** Begin **

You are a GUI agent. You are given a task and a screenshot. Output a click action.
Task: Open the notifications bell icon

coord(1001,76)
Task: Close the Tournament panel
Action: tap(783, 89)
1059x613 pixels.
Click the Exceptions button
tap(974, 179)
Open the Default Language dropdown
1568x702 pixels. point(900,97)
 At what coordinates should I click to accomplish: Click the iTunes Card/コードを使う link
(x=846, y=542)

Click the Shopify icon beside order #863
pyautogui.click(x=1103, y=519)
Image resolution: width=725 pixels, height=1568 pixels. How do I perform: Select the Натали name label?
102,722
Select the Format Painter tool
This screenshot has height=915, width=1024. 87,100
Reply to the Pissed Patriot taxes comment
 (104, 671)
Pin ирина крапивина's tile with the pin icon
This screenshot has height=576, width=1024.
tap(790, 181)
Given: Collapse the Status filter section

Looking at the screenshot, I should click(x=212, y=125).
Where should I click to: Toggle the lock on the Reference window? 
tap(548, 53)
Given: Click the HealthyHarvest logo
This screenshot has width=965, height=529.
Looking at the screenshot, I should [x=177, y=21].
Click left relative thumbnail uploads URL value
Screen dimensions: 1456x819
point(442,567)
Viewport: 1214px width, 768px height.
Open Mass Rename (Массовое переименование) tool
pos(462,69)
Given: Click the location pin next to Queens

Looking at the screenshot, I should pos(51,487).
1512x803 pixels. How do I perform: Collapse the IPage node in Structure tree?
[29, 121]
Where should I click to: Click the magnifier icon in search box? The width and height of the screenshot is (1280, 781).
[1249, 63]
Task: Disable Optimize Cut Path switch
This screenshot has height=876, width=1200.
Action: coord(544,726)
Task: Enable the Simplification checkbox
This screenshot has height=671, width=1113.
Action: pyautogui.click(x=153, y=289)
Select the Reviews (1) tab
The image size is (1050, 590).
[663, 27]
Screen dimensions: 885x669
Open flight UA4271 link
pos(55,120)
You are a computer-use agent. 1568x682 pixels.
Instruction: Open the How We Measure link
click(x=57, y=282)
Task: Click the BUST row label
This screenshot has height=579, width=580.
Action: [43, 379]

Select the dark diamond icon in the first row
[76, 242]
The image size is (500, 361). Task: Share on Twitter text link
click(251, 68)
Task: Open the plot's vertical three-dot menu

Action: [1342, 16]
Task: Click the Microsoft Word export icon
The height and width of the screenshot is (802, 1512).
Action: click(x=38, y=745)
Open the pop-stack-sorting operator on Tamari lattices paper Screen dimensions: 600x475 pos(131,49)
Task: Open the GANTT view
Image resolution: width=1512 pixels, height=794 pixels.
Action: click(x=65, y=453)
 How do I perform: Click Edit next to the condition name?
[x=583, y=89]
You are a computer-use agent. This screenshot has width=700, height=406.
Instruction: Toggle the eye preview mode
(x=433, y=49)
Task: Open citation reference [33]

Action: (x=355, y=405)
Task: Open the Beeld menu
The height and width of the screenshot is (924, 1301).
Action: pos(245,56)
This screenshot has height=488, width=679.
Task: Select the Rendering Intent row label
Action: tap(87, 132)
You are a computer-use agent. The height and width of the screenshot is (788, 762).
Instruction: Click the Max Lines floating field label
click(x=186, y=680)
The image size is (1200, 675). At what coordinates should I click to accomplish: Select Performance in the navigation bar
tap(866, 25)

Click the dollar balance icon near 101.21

** End **

Work to do: Reproduce all of the data above line for line, changing nothing.

Answer for the task:
You are a GUI agent. You are given a task and a screenshot. Output a click action.
Task: Open the notifications bell icon

coord(1001,76)
Task: Close the Tournament panel
Action: tap(783, 89)
1059x613 pixels.
Click the Exceptions button
tap(974, 179)
Open the Default Language dropdown
1568x702 pixels. point(900,97)
 At what coordinates should I click to accomplish: Click the iTunes Card/コードを使う link
(x=846, y=542)

Click the Shopify icon beside order #863
pyautogui.click(x=1103, y=519)
Image resolution: width=725 pixels, height=1568 pixels. How do I perform: Select the Натали name label?
102,722
Select the Format Painter tool
This screenshot has height=915, width=1024. 87,100
Reply to the Pissed Patriot taxes comment
 (104, 671)
Pin ирина крапивина's tile with the pin icon
This screenshot has height=576, width=1024.
tap(790, 181)
Given: Collapse the Status filter section

Looking at the screenshot, I should click(x=212, y=125).
Where should I click to: Toggle the lock on the Reference window? 
tap(548, 53)
Given: Click the HealthyHarvest logo
This screenshot has width=965, height=529.
Looking at the screenshot, I should [x=177, y=21].
Click left relative thumbnail uploads URL value
Screen dimensions: 1456x819
point(442,567)
Viewport: 1214px width, 768px height.
Open Mass Rename (Массовое переименование) tool
pos(462,69)
Given: Click the location pin next to Queens

Looking at the screenshot, I should pos(51,487).
1512x803 pixels. How do I perform: Collapse the IPage node in Structure tree?
[29, 121]
Where should I click to: Click the magnifier icon in search box? The width and height of the screenshot is (1280, 781).
[1249, 63]
Task: Disable Optimize Cut Path switch
This screenshot has height=876, width=1200.
Action: coord(544,726)
Task: Enable the Simplification checkbox
This screenshot has height=671, width=1113.
Action: pyautogui.click(x=153, y=289)
Select the Reviews (1) tab
The image size is (1050, 590).
[663, 27]
Screen dimensions: 885x669
Open flight UA4271 link
pos(55,120)
You are a computer-use agent. 1568x682 pixels.
Instruction: Open the How We Measure link
click(x=57, y=282)
Task: Click the BUST row label
This screenshot has height=579, width=580.
Action: [43, 379]

Select the dark diamond icon in the first row
[76, 242]
The image size is (500, 361). Task: Share on Twitter text link
click(251, 68)
Task: Open the plot's vertical three-dot menu

Action: [1342, 16]
Task: Click the Microsoft Word export icon
The height and width of the screenshot is (802, 1512).
Action: click(x=38, y=745)
Open the pop-stack-sorting operator on Tamari lattices paper Screen dimensions: 600x475 pos(131,49)
Task: Open the GANTT view
Image resolution: width=1512 pixels, height=794 pixels.
Action: click(x=65, y=453)
 How do I perform: Click Edit next to the condition name?
[x=583, y=89]
You are a computer-use agent. This screenshot has width=700, height=406.
Instruction: Toggle the eye preview mode
(x=433, y=49)
Task: Open citation reference [33]

Action: (x=355, y=405)
Task: Open the Beeld menu
The height and width of the screenshot is (924, 1301).
Action: pos(245,56)
This screenshot has height=488, width=679.
Task: Select the Rendering Intent row label
Action: tap(87, 132)
You are a computer-use agent. The height and width of the screenshot is (788, 762).
Instruction: Click the Max Lines floating field label
click(x=186, y=680)
The image size is (1200, 675). At what coordinates should I click to accomplish: Select Performance in the navigation bar
tap(866, 25)

Click the dollar balance icon near 101.21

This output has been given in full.